How: You may find, as you progress from one phase to the next, that reducing hidden or lesser-known sugars goes more smoothly than previous phases. This is because you'll already have established healthy eating habits and be used to making substitutions for the foods that you used to overeat. The goal here is to use your knowledge of nutrition labels to identify the foods that you eat which contain hidden sugars and to identify sensible replacements for them, like the ones we suggest in the next chapter.
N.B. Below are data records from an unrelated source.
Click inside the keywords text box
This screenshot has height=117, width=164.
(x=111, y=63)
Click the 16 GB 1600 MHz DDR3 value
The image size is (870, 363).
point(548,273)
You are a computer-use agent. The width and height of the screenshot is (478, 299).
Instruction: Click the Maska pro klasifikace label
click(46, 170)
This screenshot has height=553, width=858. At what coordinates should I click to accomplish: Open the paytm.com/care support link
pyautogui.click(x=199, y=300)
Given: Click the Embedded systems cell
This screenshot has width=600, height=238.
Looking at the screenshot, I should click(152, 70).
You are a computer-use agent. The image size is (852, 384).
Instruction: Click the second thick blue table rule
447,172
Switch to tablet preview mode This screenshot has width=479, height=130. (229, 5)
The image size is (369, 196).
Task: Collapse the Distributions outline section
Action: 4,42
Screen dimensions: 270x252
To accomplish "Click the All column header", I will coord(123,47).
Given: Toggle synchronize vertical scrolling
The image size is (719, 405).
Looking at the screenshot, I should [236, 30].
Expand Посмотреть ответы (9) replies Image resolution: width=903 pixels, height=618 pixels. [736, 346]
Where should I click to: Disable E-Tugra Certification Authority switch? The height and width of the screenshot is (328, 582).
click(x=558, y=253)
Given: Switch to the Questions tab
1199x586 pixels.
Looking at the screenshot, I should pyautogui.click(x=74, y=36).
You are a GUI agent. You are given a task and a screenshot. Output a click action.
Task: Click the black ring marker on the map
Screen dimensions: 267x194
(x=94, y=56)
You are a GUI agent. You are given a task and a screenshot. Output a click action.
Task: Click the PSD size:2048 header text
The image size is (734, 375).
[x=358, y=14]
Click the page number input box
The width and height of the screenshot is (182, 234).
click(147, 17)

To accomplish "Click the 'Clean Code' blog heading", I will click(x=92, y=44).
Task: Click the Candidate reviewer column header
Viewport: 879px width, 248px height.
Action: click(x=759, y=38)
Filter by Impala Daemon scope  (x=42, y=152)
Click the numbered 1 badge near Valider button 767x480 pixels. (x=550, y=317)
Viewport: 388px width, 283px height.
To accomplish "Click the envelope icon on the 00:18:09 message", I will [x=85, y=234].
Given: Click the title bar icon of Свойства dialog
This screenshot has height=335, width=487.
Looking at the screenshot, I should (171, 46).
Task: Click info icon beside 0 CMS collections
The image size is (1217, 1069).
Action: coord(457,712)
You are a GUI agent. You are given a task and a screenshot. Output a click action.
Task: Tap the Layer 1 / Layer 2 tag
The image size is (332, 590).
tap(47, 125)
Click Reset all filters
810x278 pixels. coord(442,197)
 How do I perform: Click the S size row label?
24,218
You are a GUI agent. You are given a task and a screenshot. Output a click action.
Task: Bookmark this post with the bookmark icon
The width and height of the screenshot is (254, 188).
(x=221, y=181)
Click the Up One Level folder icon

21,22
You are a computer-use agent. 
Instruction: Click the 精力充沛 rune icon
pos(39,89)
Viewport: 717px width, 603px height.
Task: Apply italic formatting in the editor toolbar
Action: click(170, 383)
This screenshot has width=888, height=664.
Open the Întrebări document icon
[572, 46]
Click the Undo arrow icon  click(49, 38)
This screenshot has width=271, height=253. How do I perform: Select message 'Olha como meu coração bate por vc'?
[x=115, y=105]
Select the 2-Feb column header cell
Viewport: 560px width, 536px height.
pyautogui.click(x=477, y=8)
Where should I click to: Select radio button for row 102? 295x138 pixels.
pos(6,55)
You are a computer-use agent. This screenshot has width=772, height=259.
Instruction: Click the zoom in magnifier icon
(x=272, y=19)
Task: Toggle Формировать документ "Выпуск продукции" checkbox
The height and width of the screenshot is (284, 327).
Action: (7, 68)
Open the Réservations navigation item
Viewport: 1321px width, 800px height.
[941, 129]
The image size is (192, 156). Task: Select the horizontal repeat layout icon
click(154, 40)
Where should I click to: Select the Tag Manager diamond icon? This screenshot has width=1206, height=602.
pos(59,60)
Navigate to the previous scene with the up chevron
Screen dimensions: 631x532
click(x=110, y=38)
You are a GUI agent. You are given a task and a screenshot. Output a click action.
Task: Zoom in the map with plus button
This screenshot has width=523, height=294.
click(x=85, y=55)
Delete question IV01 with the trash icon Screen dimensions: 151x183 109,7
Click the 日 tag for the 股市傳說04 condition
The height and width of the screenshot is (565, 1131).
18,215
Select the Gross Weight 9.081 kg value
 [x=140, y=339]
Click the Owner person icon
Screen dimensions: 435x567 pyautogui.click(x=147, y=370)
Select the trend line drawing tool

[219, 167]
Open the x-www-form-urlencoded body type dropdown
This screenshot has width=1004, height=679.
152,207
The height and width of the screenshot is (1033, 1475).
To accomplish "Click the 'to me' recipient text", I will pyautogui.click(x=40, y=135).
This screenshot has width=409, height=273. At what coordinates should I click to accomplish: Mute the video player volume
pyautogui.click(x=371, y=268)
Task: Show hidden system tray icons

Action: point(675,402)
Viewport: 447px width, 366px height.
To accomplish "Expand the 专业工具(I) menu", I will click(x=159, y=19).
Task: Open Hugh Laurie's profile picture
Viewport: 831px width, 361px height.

Phase 5: Maintain Your New Way of Eating

Time: The rest of your life

Why: As we mentioned in the introduction, the Sugar Freedom Plan is a way of eating, not a temporary diet. That means once you cut out these sugary, carb-rich foods, you'll continue eating this way for the rest of your life. If you only eat this way temporarily and eventually go back to your old ways of eating, you can be certain that the addiction will rope you back in pretty quickly. The four phases just described lay the foundation for a healthy eating style that you can maintain forever. The key to achieving your goals lies in your knowledge of where sugars exist and what you can replace them with, and the consistent desire and dedication to follow what you know

How: As we mentioned at the beginning of this section, each phase takes time. Follow the allotted time guidelines—as a minimum. Be patient with yourself. If you find that one phase takes longer than what is listed or than you expected, that's fine! The important point is to achieve the goal of that phase, not how quickly you do it. Try to identify why certain phases are more difficult than others. This may help you to troubleshoot and figure out ways to transition through that phase that are specific to your needs. Invest the time you need; it will be well worth it in the long run.